BEGIN STORED ROWS
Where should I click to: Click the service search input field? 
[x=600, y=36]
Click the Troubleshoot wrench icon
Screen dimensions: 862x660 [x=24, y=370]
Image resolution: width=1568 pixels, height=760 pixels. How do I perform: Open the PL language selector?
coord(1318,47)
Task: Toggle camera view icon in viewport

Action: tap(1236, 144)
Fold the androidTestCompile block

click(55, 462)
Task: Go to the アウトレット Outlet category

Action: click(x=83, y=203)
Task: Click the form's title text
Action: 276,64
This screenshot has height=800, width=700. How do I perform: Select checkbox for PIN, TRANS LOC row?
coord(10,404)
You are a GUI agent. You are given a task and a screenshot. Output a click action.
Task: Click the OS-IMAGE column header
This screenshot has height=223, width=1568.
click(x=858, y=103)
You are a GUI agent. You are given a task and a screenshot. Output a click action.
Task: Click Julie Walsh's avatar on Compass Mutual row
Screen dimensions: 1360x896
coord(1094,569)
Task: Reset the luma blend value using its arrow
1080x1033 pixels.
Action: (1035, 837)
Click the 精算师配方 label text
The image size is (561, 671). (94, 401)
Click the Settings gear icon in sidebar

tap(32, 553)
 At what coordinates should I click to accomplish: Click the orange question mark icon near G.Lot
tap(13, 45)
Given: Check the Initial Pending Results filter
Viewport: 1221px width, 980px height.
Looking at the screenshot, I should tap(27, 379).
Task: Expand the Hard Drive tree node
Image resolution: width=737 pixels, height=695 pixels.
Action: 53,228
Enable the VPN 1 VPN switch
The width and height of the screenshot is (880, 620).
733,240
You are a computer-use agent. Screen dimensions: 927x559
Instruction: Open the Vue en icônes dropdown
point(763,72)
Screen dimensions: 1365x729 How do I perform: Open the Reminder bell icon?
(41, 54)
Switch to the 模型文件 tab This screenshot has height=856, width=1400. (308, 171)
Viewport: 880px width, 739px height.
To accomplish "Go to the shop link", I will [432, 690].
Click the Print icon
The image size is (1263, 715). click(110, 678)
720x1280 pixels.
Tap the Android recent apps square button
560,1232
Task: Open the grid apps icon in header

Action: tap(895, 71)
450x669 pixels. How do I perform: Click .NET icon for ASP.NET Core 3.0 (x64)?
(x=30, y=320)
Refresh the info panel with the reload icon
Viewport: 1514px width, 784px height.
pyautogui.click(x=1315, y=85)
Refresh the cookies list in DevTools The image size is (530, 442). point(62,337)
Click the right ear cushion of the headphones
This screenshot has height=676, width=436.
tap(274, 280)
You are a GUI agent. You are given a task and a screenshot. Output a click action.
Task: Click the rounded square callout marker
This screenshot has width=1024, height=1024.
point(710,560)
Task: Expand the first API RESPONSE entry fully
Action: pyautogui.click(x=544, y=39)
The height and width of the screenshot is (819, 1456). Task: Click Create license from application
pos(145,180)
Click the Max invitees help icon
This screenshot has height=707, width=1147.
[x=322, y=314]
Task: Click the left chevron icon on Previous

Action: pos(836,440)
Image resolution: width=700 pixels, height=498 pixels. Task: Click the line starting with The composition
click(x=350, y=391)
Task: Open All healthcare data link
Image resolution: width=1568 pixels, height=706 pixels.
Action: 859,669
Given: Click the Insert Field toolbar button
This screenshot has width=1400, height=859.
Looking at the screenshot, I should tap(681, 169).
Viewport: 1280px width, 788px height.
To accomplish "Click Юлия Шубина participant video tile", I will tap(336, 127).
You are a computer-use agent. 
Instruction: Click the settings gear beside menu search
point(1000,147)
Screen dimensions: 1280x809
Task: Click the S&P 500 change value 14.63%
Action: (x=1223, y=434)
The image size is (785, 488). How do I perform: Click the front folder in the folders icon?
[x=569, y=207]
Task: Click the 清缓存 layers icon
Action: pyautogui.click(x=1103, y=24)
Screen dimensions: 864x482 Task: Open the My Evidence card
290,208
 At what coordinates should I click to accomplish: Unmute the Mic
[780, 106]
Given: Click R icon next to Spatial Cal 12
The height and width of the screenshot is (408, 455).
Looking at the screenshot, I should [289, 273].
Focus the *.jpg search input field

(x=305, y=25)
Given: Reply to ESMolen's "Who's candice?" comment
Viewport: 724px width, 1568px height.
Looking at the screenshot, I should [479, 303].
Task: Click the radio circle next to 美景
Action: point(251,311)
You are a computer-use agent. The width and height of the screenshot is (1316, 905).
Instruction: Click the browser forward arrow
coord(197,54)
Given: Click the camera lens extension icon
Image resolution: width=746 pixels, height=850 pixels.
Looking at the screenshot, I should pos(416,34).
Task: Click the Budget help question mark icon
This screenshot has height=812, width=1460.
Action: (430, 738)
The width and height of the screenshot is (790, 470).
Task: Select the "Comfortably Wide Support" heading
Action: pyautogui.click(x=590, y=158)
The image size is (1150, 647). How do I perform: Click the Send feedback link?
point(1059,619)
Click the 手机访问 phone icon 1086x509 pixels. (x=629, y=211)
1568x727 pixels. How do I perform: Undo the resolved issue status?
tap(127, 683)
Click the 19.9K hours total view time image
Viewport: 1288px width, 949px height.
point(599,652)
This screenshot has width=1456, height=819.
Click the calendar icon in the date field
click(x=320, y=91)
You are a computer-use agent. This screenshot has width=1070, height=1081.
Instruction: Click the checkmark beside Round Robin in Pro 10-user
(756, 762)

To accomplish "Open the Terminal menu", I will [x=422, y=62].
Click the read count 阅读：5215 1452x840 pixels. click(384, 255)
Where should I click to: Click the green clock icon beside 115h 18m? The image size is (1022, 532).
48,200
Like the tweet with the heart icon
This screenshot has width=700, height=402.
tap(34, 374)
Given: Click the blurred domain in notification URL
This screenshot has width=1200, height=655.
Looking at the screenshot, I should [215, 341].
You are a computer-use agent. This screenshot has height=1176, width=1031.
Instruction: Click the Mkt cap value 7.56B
END STORED ROWS
## GIVEN PROBLEM
Put the lines of the data into a Markdown table with the columns Row and Text, leaving out blank lines. Begin at the line that has "Click the read", including it, and continue through the last line of the data.

## SOLUTION
| Row | Text |
|---|---|
| 1 | Click the read count 阅读：5215 1452x840 pixels. click(384, 255) |
| 2 | Where should I click to: Click the green clock icon beside 115h 18m? The image size is (1022, 532). |
| 3 | 48,200 |
| 4 | Like the tweet with the heart icon |
| 5 | This screenshot has width=700, height=402. |
| 6 | tap(34, 374) |
| 7 | Given: Click the blurred domain in notification URL |
| 8 | This screenshot has width=1200, height=655. |
| 9 | Looking at the screenshot, I should [215, 341]. |
| 10 | You are a computer-use agent. This screenshot has height=1176, width=1031. |
| 11 | Instruction: Click the Mkt cap value 7.56B |